--- What needs to be done ---
Find "Where should I click to: Retweet" and "Click the Drives hard-disk icon" in the records below. Copy the lines holding them and every line between, exactly, and no others.

--- The data ---
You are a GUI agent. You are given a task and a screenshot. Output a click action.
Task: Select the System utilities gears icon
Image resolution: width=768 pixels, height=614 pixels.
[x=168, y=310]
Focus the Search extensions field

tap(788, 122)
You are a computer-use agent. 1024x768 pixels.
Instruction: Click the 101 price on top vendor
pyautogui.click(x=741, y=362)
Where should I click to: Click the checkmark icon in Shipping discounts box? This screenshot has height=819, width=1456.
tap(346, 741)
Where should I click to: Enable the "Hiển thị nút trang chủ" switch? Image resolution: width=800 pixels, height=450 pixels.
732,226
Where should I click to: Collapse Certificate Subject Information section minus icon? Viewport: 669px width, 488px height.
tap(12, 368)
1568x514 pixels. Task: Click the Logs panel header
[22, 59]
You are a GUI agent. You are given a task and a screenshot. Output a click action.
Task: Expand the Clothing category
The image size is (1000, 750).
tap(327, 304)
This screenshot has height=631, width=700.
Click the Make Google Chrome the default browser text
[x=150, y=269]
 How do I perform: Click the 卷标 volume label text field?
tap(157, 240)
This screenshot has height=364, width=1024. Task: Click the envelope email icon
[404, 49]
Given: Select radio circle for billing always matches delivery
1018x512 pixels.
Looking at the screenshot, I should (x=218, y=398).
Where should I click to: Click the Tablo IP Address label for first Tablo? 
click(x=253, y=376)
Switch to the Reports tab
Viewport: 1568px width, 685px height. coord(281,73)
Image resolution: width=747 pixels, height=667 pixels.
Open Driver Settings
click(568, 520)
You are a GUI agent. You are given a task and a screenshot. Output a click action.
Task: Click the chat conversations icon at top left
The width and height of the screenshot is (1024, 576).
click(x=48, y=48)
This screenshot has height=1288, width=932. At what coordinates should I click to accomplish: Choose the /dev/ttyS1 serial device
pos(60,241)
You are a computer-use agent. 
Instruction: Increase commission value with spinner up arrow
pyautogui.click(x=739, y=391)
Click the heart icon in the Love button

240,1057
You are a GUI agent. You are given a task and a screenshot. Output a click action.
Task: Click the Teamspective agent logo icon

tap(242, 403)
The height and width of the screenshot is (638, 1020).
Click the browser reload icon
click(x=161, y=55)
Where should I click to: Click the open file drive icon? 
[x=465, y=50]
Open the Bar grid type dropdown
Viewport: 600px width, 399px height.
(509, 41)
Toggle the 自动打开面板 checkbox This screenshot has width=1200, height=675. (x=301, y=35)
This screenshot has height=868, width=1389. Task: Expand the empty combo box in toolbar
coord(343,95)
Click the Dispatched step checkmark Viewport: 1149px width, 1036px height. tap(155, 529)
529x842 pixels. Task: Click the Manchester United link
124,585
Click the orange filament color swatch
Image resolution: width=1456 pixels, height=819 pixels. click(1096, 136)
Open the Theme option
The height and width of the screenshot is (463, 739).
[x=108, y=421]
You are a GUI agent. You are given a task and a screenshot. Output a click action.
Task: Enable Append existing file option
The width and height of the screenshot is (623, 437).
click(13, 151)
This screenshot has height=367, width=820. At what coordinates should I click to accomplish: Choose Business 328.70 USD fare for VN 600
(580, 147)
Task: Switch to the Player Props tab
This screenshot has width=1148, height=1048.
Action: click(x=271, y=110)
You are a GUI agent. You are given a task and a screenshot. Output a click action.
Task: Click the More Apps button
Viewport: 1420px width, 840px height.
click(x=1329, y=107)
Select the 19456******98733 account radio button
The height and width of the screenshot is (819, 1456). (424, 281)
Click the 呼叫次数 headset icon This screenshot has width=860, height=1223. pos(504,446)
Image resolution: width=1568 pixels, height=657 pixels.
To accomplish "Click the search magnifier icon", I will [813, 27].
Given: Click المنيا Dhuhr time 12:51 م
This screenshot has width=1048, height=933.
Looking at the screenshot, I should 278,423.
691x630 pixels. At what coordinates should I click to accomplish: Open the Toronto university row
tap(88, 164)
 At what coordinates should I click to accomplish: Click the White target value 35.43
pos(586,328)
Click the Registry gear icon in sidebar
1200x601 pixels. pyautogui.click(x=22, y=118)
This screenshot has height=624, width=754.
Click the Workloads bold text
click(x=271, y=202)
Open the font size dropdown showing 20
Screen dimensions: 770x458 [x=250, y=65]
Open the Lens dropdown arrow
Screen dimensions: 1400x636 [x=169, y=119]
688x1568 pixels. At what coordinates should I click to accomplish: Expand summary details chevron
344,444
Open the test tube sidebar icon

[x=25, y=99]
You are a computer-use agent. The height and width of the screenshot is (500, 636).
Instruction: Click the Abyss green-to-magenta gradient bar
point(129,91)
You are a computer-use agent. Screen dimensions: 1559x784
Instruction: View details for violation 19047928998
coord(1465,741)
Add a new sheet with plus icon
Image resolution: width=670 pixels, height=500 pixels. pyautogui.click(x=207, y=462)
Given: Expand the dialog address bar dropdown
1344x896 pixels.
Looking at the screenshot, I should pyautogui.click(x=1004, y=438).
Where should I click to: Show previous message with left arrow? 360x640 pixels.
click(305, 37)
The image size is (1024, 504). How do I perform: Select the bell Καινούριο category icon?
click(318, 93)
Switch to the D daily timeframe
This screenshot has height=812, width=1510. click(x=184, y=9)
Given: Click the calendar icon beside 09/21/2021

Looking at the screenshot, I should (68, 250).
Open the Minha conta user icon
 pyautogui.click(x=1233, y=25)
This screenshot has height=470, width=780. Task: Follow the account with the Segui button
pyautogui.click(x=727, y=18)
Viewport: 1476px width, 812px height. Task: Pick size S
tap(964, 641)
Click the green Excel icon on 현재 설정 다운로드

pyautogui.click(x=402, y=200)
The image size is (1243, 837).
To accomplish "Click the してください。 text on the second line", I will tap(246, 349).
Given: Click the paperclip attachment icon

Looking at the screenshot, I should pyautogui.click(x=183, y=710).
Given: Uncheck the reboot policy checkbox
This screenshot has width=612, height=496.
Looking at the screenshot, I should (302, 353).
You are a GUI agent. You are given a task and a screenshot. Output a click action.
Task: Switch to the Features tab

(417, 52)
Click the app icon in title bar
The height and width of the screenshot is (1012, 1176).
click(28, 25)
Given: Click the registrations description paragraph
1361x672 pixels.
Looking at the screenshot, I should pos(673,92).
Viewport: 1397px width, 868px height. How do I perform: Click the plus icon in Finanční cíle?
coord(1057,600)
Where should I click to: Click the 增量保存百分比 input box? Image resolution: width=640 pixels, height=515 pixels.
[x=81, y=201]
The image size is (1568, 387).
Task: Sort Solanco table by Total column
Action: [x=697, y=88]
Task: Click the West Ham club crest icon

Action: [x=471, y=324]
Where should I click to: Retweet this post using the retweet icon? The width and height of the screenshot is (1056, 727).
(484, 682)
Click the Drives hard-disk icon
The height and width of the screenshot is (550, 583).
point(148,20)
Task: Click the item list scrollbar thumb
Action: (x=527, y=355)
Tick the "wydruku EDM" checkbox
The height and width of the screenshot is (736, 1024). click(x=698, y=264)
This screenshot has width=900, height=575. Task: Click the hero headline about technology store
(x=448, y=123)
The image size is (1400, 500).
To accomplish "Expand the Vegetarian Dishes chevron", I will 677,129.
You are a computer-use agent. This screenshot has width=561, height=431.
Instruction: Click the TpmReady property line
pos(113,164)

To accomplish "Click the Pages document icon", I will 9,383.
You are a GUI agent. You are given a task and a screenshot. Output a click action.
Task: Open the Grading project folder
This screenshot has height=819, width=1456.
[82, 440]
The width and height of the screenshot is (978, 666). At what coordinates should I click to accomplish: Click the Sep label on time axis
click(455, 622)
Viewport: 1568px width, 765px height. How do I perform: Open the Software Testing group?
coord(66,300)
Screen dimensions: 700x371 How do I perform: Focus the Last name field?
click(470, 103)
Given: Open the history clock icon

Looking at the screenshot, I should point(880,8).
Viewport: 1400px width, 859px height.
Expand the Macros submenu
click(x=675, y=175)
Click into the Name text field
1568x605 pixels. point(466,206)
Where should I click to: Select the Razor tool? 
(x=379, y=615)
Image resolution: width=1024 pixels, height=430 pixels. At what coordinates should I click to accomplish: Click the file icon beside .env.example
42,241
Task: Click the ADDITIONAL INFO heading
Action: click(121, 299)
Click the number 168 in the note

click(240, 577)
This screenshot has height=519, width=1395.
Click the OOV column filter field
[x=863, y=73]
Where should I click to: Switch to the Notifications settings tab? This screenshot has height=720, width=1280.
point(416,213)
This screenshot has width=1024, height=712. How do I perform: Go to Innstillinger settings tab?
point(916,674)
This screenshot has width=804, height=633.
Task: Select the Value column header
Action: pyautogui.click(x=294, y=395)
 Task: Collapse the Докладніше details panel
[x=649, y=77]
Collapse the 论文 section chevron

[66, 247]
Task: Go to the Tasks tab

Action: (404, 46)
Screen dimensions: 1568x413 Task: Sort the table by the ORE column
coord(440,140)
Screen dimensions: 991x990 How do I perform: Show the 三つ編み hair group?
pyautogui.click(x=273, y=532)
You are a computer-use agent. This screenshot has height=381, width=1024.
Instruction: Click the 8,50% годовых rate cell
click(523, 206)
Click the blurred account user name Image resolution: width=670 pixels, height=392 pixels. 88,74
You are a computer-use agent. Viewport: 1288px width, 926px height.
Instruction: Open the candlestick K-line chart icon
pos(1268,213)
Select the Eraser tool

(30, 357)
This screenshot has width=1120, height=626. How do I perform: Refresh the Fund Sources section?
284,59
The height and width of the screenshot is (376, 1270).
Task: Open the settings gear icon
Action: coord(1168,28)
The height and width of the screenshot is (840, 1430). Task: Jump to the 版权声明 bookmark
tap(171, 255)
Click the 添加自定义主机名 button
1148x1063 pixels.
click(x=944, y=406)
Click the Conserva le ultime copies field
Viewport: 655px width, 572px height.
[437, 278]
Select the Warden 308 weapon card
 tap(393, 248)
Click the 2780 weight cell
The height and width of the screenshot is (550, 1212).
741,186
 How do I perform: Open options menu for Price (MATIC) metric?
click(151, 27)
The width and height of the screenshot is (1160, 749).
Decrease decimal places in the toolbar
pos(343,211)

--- Task response ---
Where should I click to: Retweet this post using the retweet icon? The width and height of the screenshot is (1056, 727).
(484, 682)
Click the Drives hard-disk icon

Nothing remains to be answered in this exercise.